ABSTRACT

Resistance is a well-recognised phenomenon in social work. The prevailing way to understand it in professional social work discourse is to focus on clients’ reactions and behaviour. As Miller (2003: 193) states, professionals tend to ‘discuss troubles in their relationships with clients as evidence of client resistance’. So, it is generally assumed by social workers that clients and professionals divide into two confrontational camps, due to resistance on the part of the client. The most obvious professional explanation for this confrontation is that clients do not behave like professionals expect them to behave: they resist acknowledging their problems and thus they also resist change, and they do not follow professionals’ advice, recommendations and so on (Miller 2003). This kind of resistance is often regarded as clients’ normal responses in ambivalent situations, and the professionals’ task and even responsibility is to work with it and, in the end, manage it using, for instance, motivational interviewing (Watson 2011).
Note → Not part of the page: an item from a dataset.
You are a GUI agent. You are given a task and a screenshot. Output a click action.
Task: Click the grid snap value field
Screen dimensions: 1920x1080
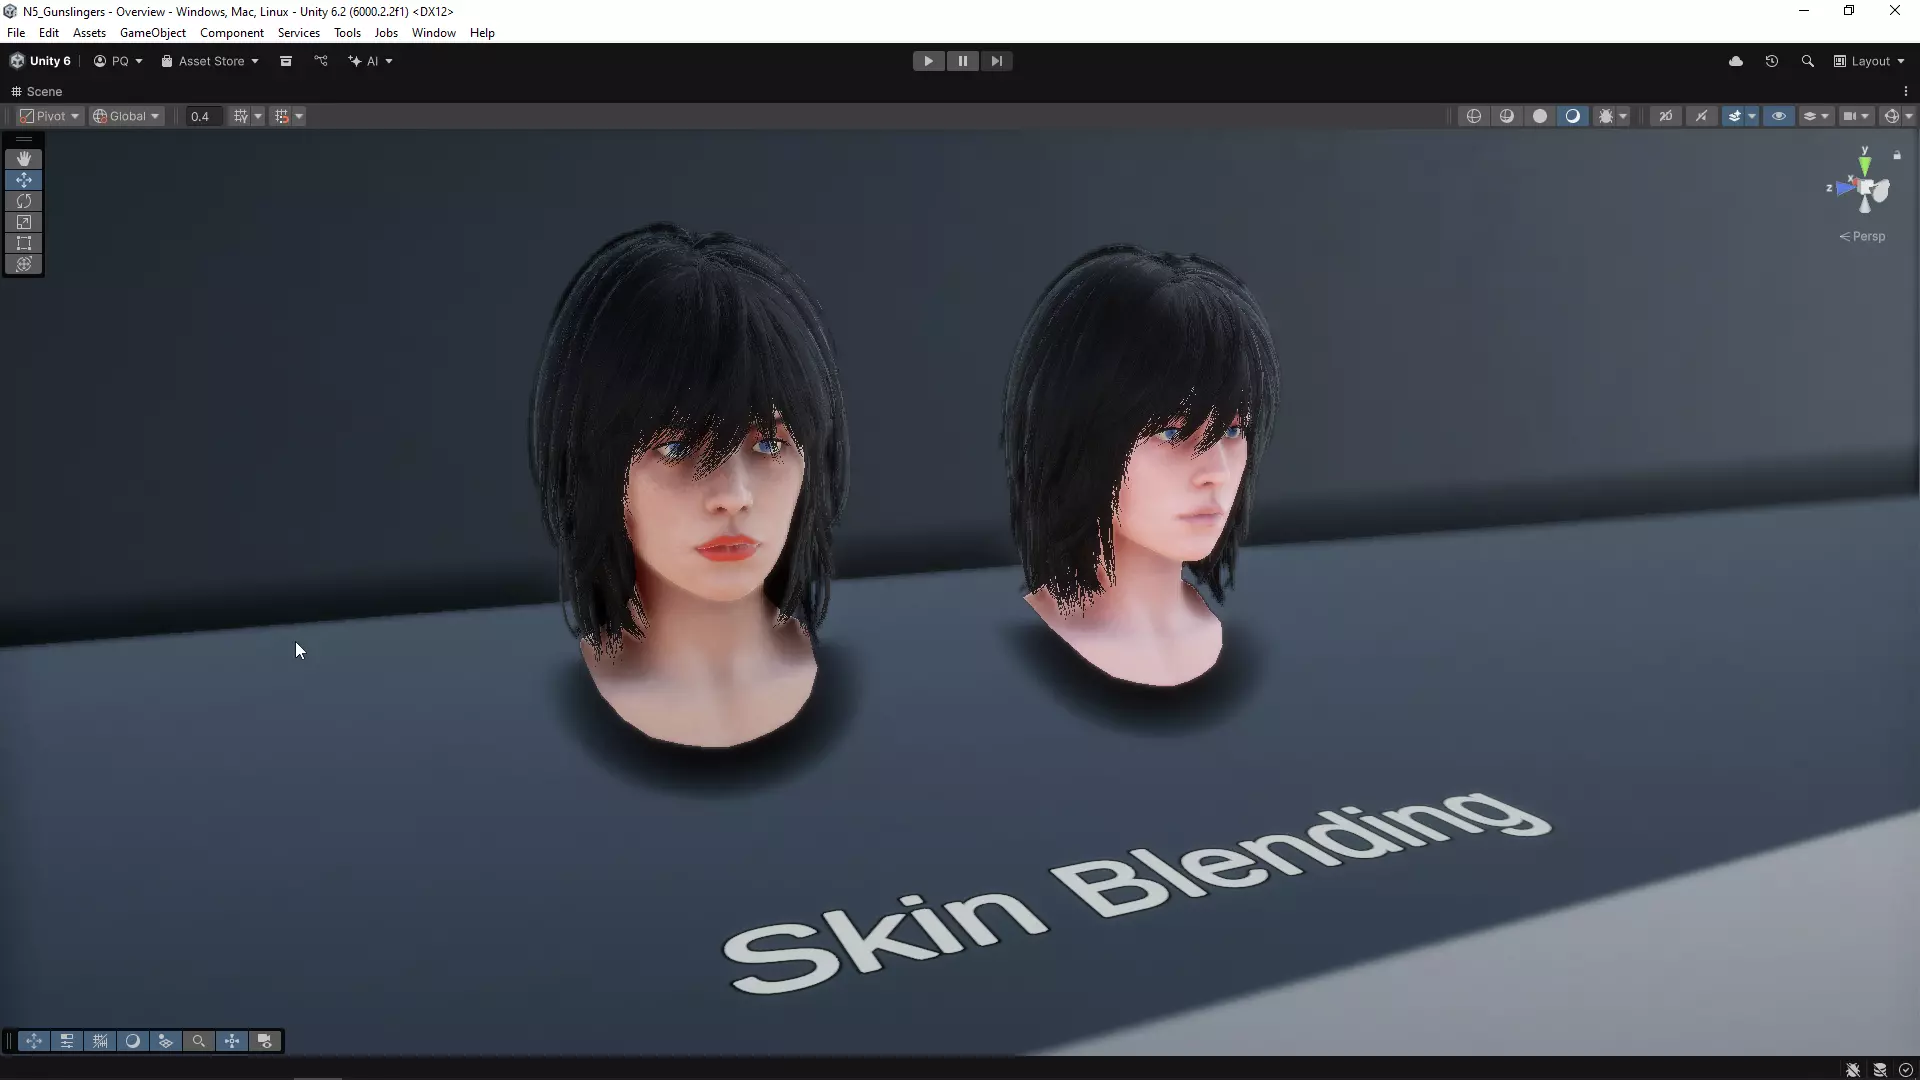(x=201, y=116)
This line of reasoning is clearly built in to some professional theories, such as cognitive self-change programmes or psychoanalytically oriented approaches (Fox 2001; Vehviläinen 2008). What is almost unnoticed and silenced in this under standing of resistance is the social workers’ own resistance. When clients as individual actors are categorised as resistant persons, the professionals’ resistance, for instance towards clients’ interpretations of their problems or towards their refusal of offered services, can be easily bypassed.